Regulamentação de drones está disponível para consulta pública


Setor vê iniciativa com otimismo e considera um passo essencial para seu desenvolvimento.

Até o dia 02 de novembro, a Agência Nacional de Aviação Civil (Anac) estará recebendo sugestões para a proposta de regulamentação para uso de drones no Brasil. Restrito à utilização comercial e corporativa dos equipamentos, o regulamento é visto de modo bastante positivo para a expansão do setor no país e que vem crescendo exponencialmente em todo o mundo. O novo prazo é uma extensão do anterior, que ficou em vigor de 03 setembro a 03 de outubro.

'A regulamentação é essencial para o desenvolvimento do mercado. Ela traz segurança para os investidores, que diminuem os seus riscos ao aportar seu capital em startups que fomentam este mercado, que, com a regulamentação, vai crescer ainda mais', afirma Manoel Silva Neto, engenheiro cartógrafo e sócio-fundador da Droneng Drones e Engenharia.
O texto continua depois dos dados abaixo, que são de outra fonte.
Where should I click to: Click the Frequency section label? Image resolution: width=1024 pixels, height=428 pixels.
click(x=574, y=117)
Para se ter uma ideia do potencial do setor, a Associação Internacional de Sistemas de Veículos Não Tripulados prevê que até 2025, apenas nos Estados Unidos, os drones serão responsáveis por injetar 13,2 bilhões de dólares na economia, além de criar mais de 104 mil postos de trabalho e empregos.
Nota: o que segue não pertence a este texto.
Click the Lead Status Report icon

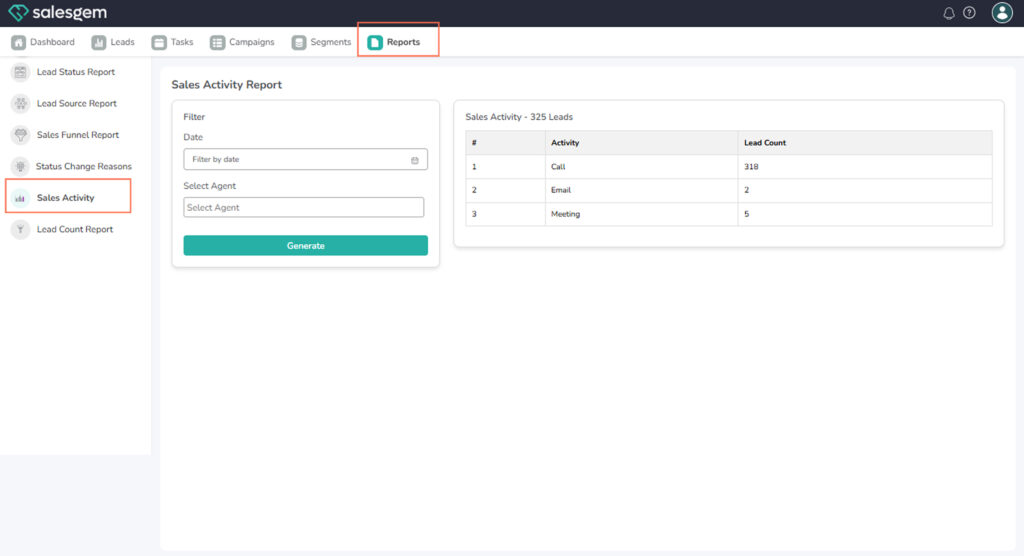point(20,72)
Segundo Silva Neto, apesar de não haver uma pesquisa a respeito do Brasil, é possível fazer uma projeção do setor no país a partir dos resultados nos Estados Unidos, onde 80% do mercado de drones estará voltado à agricultura. 'Com base nessa informação, já dá para imaginar o tamanho deste mercado no Brasil', diz.
Regulamentação em outros países

O Brasil não se encontra tão atrasado em relação aos demais países. Os Estados Unidos, por exemplo, 'que são uma referência quando o assunto é espaço aéreo, enviaram [a sua proposta de regulação ] para consulta pública em fevereiro deste ano. Se tivéssemos cumpridos o prazo inicial, que era dezembro de 2014, teríamos nos adiantado', afirma Silva Neto.

Em 2011, a Anac havia anunciado um cronograma de regulamentação que teria como ponto alto a publicação do documento para consulta pública em 2014. No entanto, o prazo acabou se estendendo e a proposta só foi divulgada em setembro deste ano.
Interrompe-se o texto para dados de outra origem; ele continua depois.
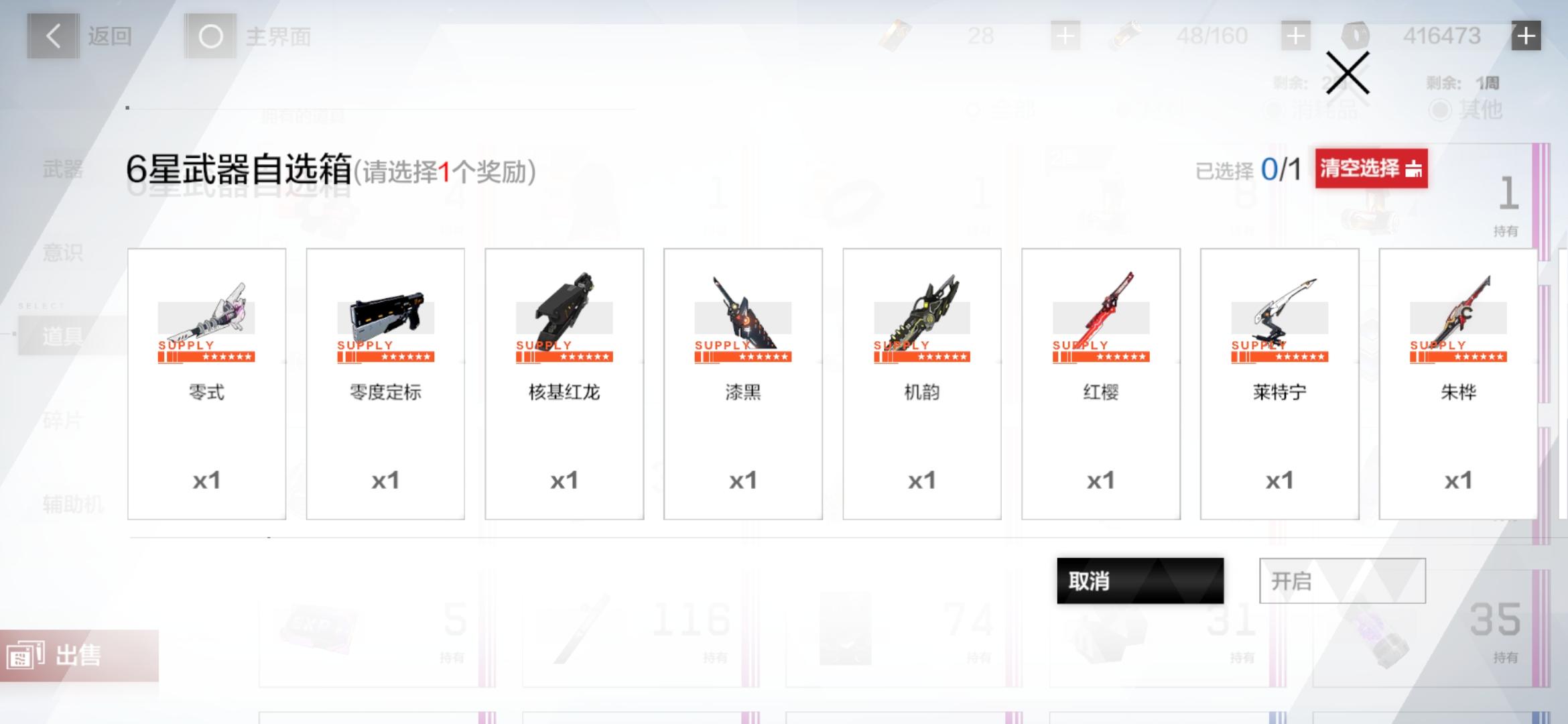Add currency with the plus icon beside 416473
Image resolution: width=1568 pixels, height=724 pixels.
pos(1526,36)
Mundialmente, de acordo com Silva Neto, o título de pioneiro está com a França, que possui uma regulamentação para o uso de drones em vigor desde 2012. 'Já aqui na América Latina, não fomos os pioneiros, esse título vai para o Chile', afirma. A regulamentação chilena está vigor desde abril deste ano.
Propostas da Anac

Entre as proposições apresentadas pela agência brasileira aviação estão uma faixa etária mínima para a operação, 18 anos, e a divisão dos aparelhos em três classes distintas de acordo com o peso: mais que 150 kg, entre 25 e 150 kg e menos de 25 kg.

Os drones da Classe 1, que acima de 150 kg, terão todos os voos registrados e devem ter a devida certificação da Anac e o Registro Aeronáutico Brasil (RAB). Eles só poderão ser operados por profissionais com o certificado médico aeronáutico (CMA) devidamente licenciados e habilitados.

Já as naves da Classe 2, que variam entre 25 e 15 kg, apesar de não precisarem de certificado, deverão respeitar as normas técnicas obrigatórias e possuir aprovação do projeto para fabricação. Quanto ao registro do RAB e ao operador, as demandas são as mesmas da Classe 1.

Por representar drones de menor porte, abaixo de 25 kg, a Classe 3 possui menos exigências. Para equipamentos que não voem em altura maior do que 120 metros com visualização, será necessário apenas o cadastro, sem necessidade de CMA ou registros de voo. Porém, caso voem acima de 120 metros, o operador deverá ser licenciado e habilitado. Além disso, precisarão estar pelo menos 30 metros afastados das pessoas, podendo haver uma redução se autorizado pela agência. Nas áreas urbanas, bem como rurais com grande concentração de pessoas, os drones não poderão ultrapassar a altura de 60 metros.

Para qualquer classe, haverá necessidade de seguro para cobrir quaisquer possíveis danos dos equipamentos a terceiros.